The tensile strength of concrete is severely affected by the increase in aggregate size. By increasing the maximum grain size to 120—180 mm, the reduction in tensile strength is 30 to 50% compared to concretes with a maximum aggregate size of 20 mm. There is also a reduction in the elongation limit. The shape and texture of the aggregate affect the properties of fresh concrete more than hardened concrete.
Concrete is more workable when a smooth, rounded aggregate is used instead of a rough or elongated angular aggregate. Most natural sands and gravel in riverbeds or seashores are smooth and rounded and make excellent aggregates. Crushed stone produces much more angular and elongated aggregates, which have a higher surface-to-volume ratio, better bonding characteristics, but require more cement paste to produce a workable mix. Most stacked coarse-grained aggregates are in the AD state with an uptake of less than one percent, but most fine aggregates are often in the wet state with a surface moisture of up to five percent.
An experienced concrete professional can use your project evaluation to identify the best shape and size of concrete aggregate for each phase of construction. For heavy RCC elements, such as main beam ribs, the nominal maximum aggregate size should generally be restricted to 5 mm less than the minimum clearance distance between the main bars or 5 mm less than the minimum cover to the reinforcement, whichever is smaller. All aggregates contain some porosity and the specific gravity value depends on whether these pores are included in the measurement. Therefore, for a given aggregate-cement ratio in a concrete mix, workability will be higher if rounded aggregates are used compared to others.

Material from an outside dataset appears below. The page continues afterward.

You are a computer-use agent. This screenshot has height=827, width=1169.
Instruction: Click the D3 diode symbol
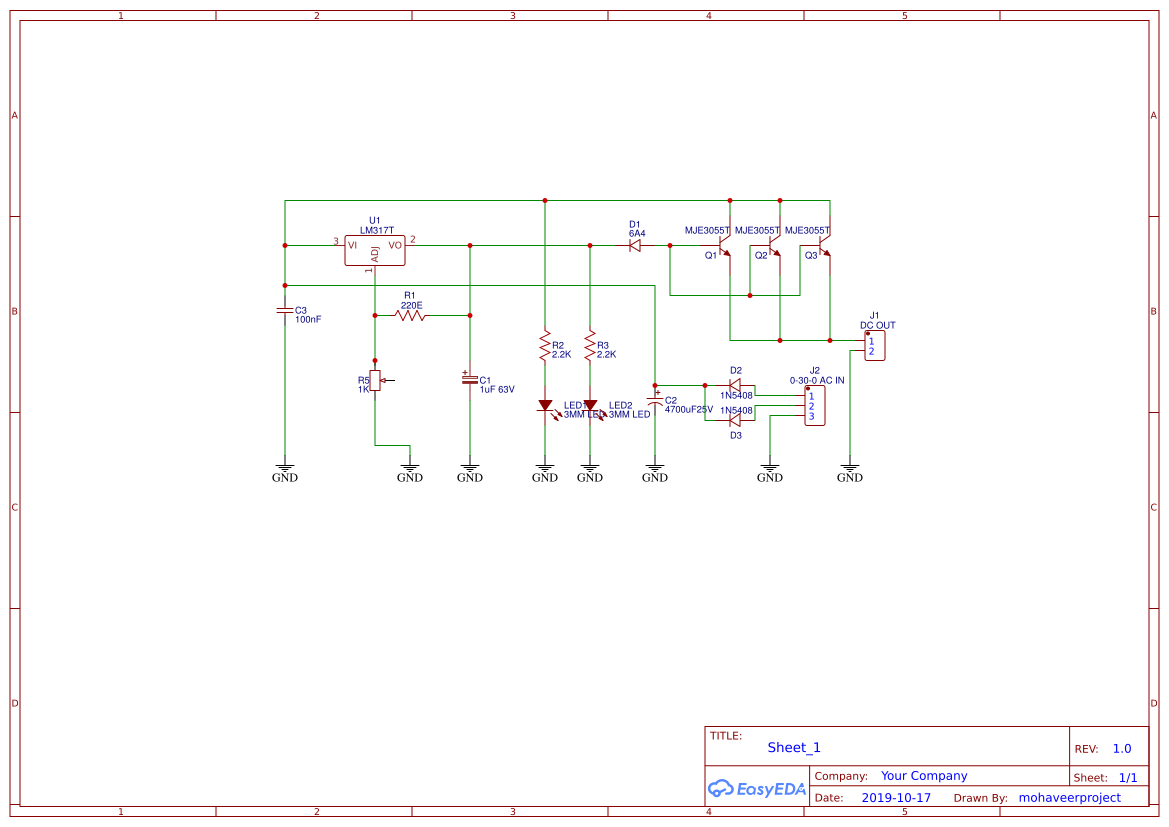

When determining the strength of normal concrete, most concrete aggregates are several times stronger than the other components of concrete and are therefore not a factor in the strength of normal strength concrete. Although aggregate is considered inert filler, it is a necessary component that defines the thermal and elastic properties of concrete and dimensional stability. As the aggregate size decreases, the mixture requires more water to suspend the particles and create a viable solution. Aggregate is commonly considered inert filler, accounting for 60 to 80 percent of the volume and 70 to 85 percent of the weight of concrete.
These different aggregate properties allow designers and contractors the greatest flexibility to meet their design and construction requirements. However, gravel or rounded aggregates have been used for high-strength concrete without any serious problem of poor adhesion. The crushing value of the aggregate provides a relative measure of the resistance of an aggregate to crushing under a gradually applied compressive load. Since the weight of the aggregate depends on the moisture content of the aggregate, a constant moisture content is required.
Fine aggregates are aggregates, most of which pass through a 4.75 mm IS sieve and contain only a much coarser material, which is allowed according to the specification. The maximum amount of harmful materials in coarse-grained and fine aggregates (crushed or natural) should not exceed the limits specified in the table. The classification or size distribution of the aggregate is an important characteristic because it determines the paste requirement for workable concrete.